Spearman Partial Correlation: Shows modest positive correlation between coupling metrics (FAN-IN/OUT) and frequency of change in ATD and non-ATD files (ATD: $r=0.241$ for FAN-IN, $r=0.175$ for FAN-OUT; both p < 0.001) (Sutoyo et al., 26 Jan 2025).

These analyses underpin the empirical consensus regarding the universality and strength of the SATD/refactoring linkage.

6. Interpretation, Context, and Practical Implications

The SATD/refactoring coupling reflects the practical reality that code-quality management is a cyclical process: developers explicitly acknowledge debt via SATD, and subsequently orchestrate targeted refactoring—often en masse—to retire these debt markers.

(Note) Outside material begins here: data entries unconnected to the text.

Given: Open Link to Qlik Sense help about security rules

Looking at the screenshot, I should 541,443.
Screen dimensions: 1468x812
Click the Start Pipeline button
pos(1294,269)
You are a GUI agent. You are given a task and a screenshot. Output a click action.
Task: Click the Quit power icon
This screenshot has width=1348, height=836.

The “mutual trigger” phenomenon is evidenced by high co-occurrence rates and elevated ORs in both addition and removal events (Esfandiari et al., 2024). Refactorings such as move class and remove method are disproportionately associated with SATD, reflecting the structural nature of much debt repayment.

Repayment of architectural SATD centralizes software dependencies, which enhances short-term modularity but may induce long-term centralization risks, necessitating ongoing monitoring of evolution metrics (Sutoyo et al., 26 Jan 2025).

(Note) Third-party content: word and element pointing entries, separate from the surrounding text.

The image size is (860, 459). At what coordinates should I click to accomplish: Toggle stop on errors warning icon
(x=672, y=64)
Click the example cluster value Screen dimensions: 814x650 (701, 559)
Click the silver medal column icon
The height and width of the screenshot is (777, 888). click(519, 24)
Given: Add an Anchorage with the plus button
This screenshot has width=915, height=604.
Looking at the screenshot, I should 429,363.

For practitioners, these patterns suggest actionable recommendations:

Prioritize refactoring in TODO/FIXME/XXX-dense modules.
Integrate automated SATD/refactoring detection in CI/CD pipelines.
Monitor evolving coupling metrics (FAN-IN/OUT) to flag emerging architectural vulnerabilities.
Augment code review and refactoring recommendation tools to consider SATD markers as signal for imminent or needed restructuring.

Composite or SATD-aware refactoring strategies—such as multi-step “debt recipes”—can address common repayment patterns with greater automation and precision (Peruma et al., 2022).

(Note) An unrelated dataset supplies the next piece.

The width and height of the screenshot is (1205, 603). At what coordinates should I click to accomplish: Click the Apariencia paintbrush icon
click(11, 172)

7. Open Problems and Future Directions

Continued investigation is warranted in multiple directions:

Temporal sequencing to clarify causality between SATD introduction and refactoring (Esfandiari et al., 2024).
Cross-language analysis to validate patterns beyond Java, including Python and C#.
Broader operationalization of SATD, leveraging NLP-based detectors and extending beyond explicit markers.
Depth interviews with developers to elucidate motivational dynamics.
Linking SATD/refactoring interactions with bug-proneness, modularity decay, and architectural drift over project lifespans.

A plausible implication is that robust technical debt management infrastructure should synthesize SATD marker analytics, fine-grained refactoring recommendation, and dependency/coupling monitoring to support sustained software quality under real-world maintenance constraints (Peruma et al., 2022, Sutoyo et al., 26 Jan 2025, Esfandiari et al., 2024).